Unlike animals, botanists can’t track a plant’s footprints through the forest or call them in with whistling songs. As a result, we’re often not even sure what the world is losing until it’s too late.
“I think the greatest threat immediately to the plants in the world is land use change, be that for agriculture or housing, it's certainly an immediate threat where forests are cut down and pristine grasslands are ploughed,” Dr Carly Cowell, Conservation policy Lead at the Royal Botanic Gardens (RBG) Kew, told Reuters.
With the world’s remaining jungles and boreal forests still being converted for activities such as livestock farming, palm oil plantations or urban development, at least 40% of the world’s remaining plant species are in trouble and the rate of plant extinctions are at least 500 times higher than the background rate of extinction, according to Kew’s 2020 State of the World’s Plants and Fungi report.
Scientists have now spent decades in sterile laboratories carefully cultivating the remaining individuals of vanishing species and saving seeds in enormous vaults. With an immense array of scientific tools at their disposal, it’s time to start planning for what comes next, scientists said.
As some botanists have even begun discussing outplanting species beyond their known native range as a “hedge against climate change,” Dr Colin Clubbe, a senior researcher at Kew is calling on scientists to look out from the labs to get planting in the wild.
“This is yellow fatu, the Abutilon pitcairnense, found only on the island of Pitcairn in the middle of the Pacific Ocean and this is a plant that was really on the edge of extinction,” Clubbe told Reuters in Kew’s Temperate House which he dubs ‘a cathedral to plants.’
“It was being surrounded and attacked by invasive species and a landslide took the whole population away and destroyed the last remaining plant,” he said.
But the efforts of a local conservation officer mean the plant is still growing, in Kew and the Caymans.

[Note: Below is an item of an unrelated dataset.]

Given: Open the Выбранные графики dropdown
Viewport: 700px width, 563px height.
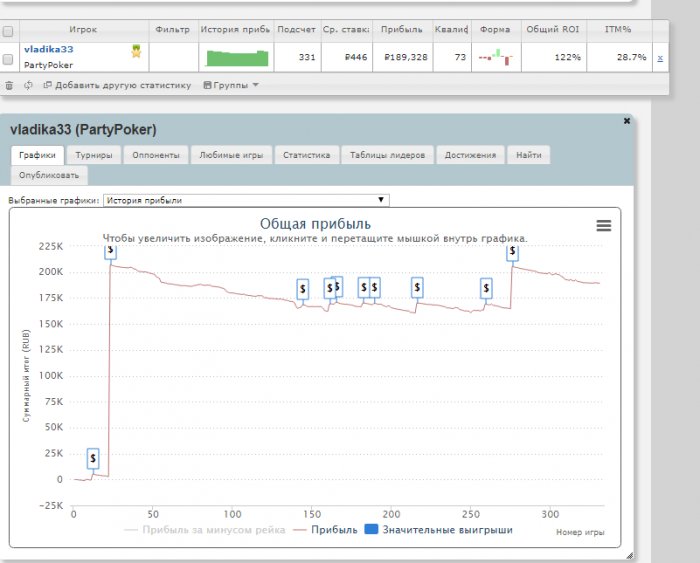Looking at the screenshot, I should point(245,200).
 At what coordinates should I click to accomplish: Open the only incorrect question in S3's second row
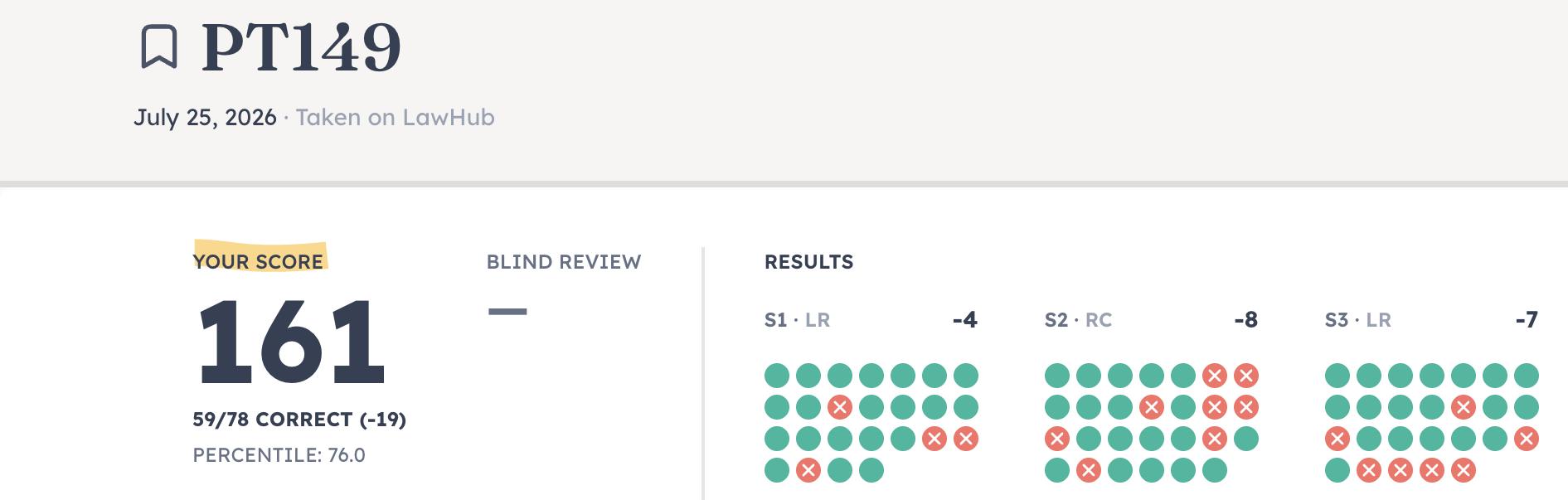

“40,000 seeds were sent back to the Millennium Seed Bank so it's now safe in ex situ conservation in Kew’s Millennium Seed Bank seeds, but also on (Cayman) island now it's secure in the Queen Elizabeth II Botanic Park where they using it to promote it as a landscaping plant and getting people to grow that in their homes and to secure the future of this plant, that's unique only to the Cayman Islands,” Clubbe said.
World leaders meeting in Montreal, Canada, to develop a global strategy for protecting and conserving nature, hope to persuade countries to set aside 30% of their land for protection in the next seven years - providing potential safe havens for plants.